O ministro Edson Fachin, presidente do Supremo Tribunal Federal (STF), anunciou nesta sexta-feira (19) que a Corte espera finalizar ainda em junho o julgamento sobre um conjunto de regras de transição para a limitação dos salários de servidores do Judiciário. O objetivo é estabelecer um novo marco regulatório para as verbas indenizatórias, conhecidas como "penduricalhos", e o teto constitucional de remuneração, atualmente fixado em R$ 46.366.
Fachin destacou que o processo visa a transição do modelo atual, onde adicionais permitem que a remuneração ultrapasse o limite estabelecido pela Constituição. Ele afirmou que o julgamento definirá "um conjunto de regras de natureza transitória entre o regime dos subsídios, sempre respeitando, obviamente, o teto e as regras constitucionais".
As declarações foram feitas durante o seminário "A Justiça do Amanhã", realizado no Museu do Amanhã, no Rio de Janeiro. O evento, organizado pela República.org e pelo Instituto de Desenvolvimento e Gestão (IDG), abordou a valorização do serviço público e a modernização do sistema judiciário.
Na ocasião, Fachin foi questionado sobre como o Judiciário deve responder às demandas sociais por maior rigor no cumprimento do teto salarial, que deveria ser aplicado a todos os servidores públicos.
Decisão de março e o teto salarial
O julgamento em questão é uma continuidade dos esforços do STF para a efetivação do teto constitucional. Em março, o Supremo já havia limitado o pagamento de "penduricalhos" a membros do Judiciário e do Ministério Público em todo o país.
A decisão de março estabeleceu que indenizações adicionais, gratificações e auxílios deveriam ser limitados a 35% do salário de um ministro do STF. Contudo, o Supremo também permitiu o pagamento de um benefício adicional relacionado ao tempo de carreira, o que poderia elevar os vencimentos em até 70% acima do teto.
Proposta de lei federal para "supersalários"
Como outra medida para enfrentar o problema dos "supersalários", Fachin mencionou a elaboração de um anteprojeto de lei de âmbito nacional.
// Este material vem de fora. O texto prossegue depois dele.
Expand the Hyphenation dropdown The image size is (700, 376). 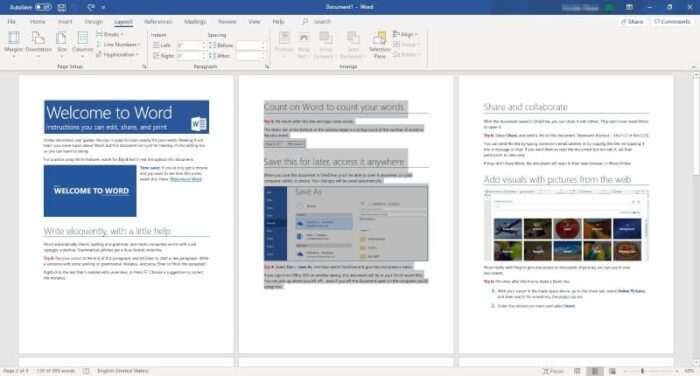point(117,54)

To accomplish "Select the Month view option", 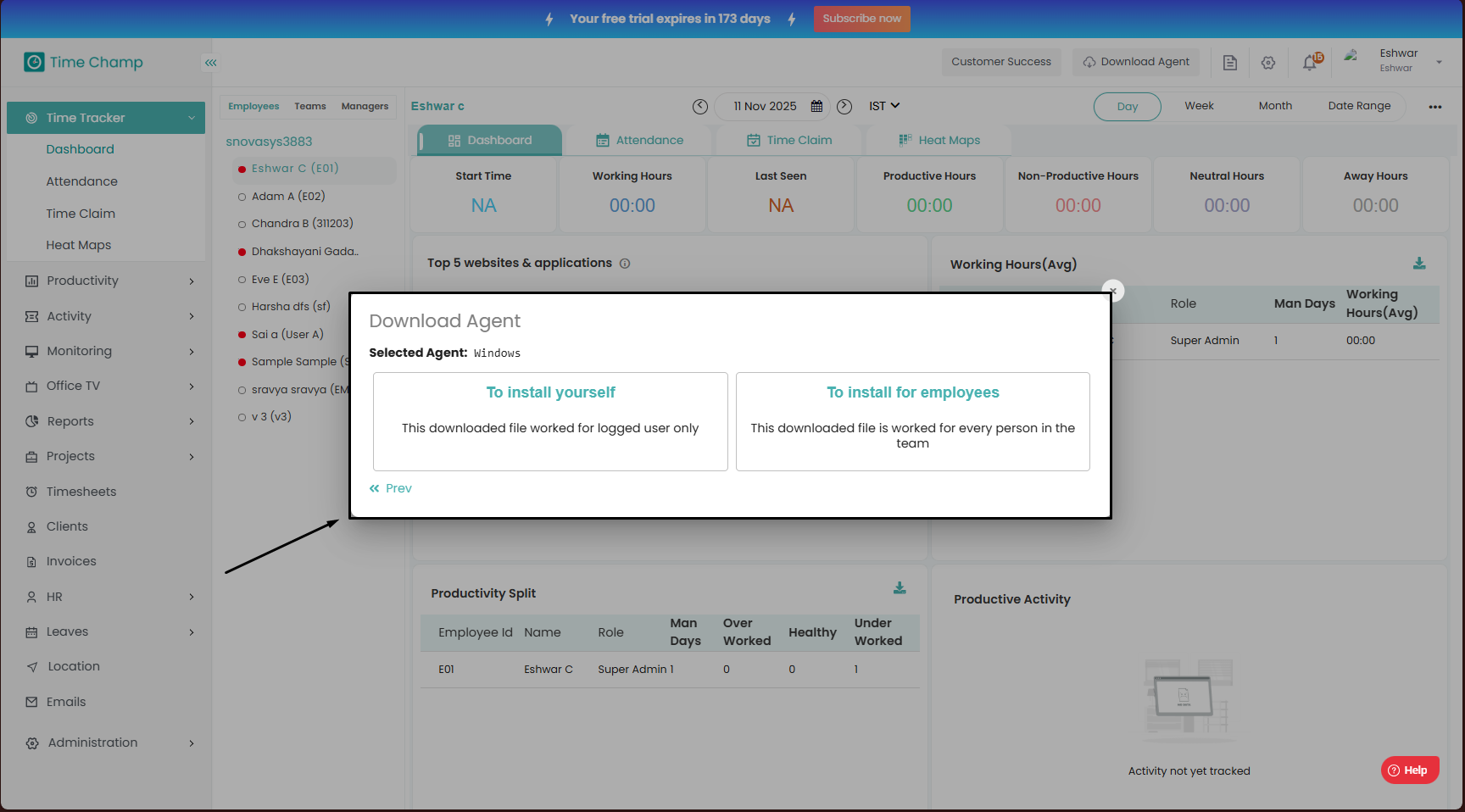I will (1275, 106).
Segundo o presidente do STF, a proposta deve ser apresentada até novembro deste ano, com o intuito de resolver a questão de forma estrutural.
"Nós temos como previsão para o mês de novembro deste ano já ter pronto um anteprojeto geral desta lei federal de caráter nacional para, estruturalmente, dar conta dessa realidade", declarou Fachin.
O ministro, que também preside o Conselho Nacional de Justiça (CNJ), formou um grupo de trabalho no STF para analisar o tema e propor soluções. O anteprojeto está sendo desenvolvido em diálogo com diversos setores da sociedade, e Fachin se reuniu com o presidente do Senado, Davi Alcolumbre, para discutir o assunto.
A futura lei visa definir "a remuneração que a sociedade e o Estado brasileiro consideram adequada a pagar aos juízes do início da carreira até o fim", segundo Fachin, que ressaltou a magistratura como uma profissão de vocação voltada ao serviço público.
Portal de transparência e código de ética
Fachin reconheceu a existência de casos "exorbitantes" de "supersalários" e anunciou que um portal de transparência sobre remunerações no Judiciário será lançado em breve. A iniciativa visa informar a população sobre os salários de aproximadamente 18 mil magistrados no Brasil, preservando dados pessoais sensíveis.
Paralelamente, o STF está trabalhando em um código de ética para reger a conduta de seus integrantes, especialmente em relação à participação em eventos e palestras. A ministra Cármen Lúcia é a relatora da proposta, que visa aumentar a transparência e o exemplo dado pelos membros da Corte.
A discussão sobre o código de ética ocorre em meio a investigações envolvendo o Banco Master e citações de ministros da Corte. Fachin também criticou o excesso de judicialização no país, destacando que os tribunais decidiram 44 milhões de processos no ano passado, com 39 milhões novos casos surgindo, e mencionou o potencial da inteligência artificial como aliada do Judiciário.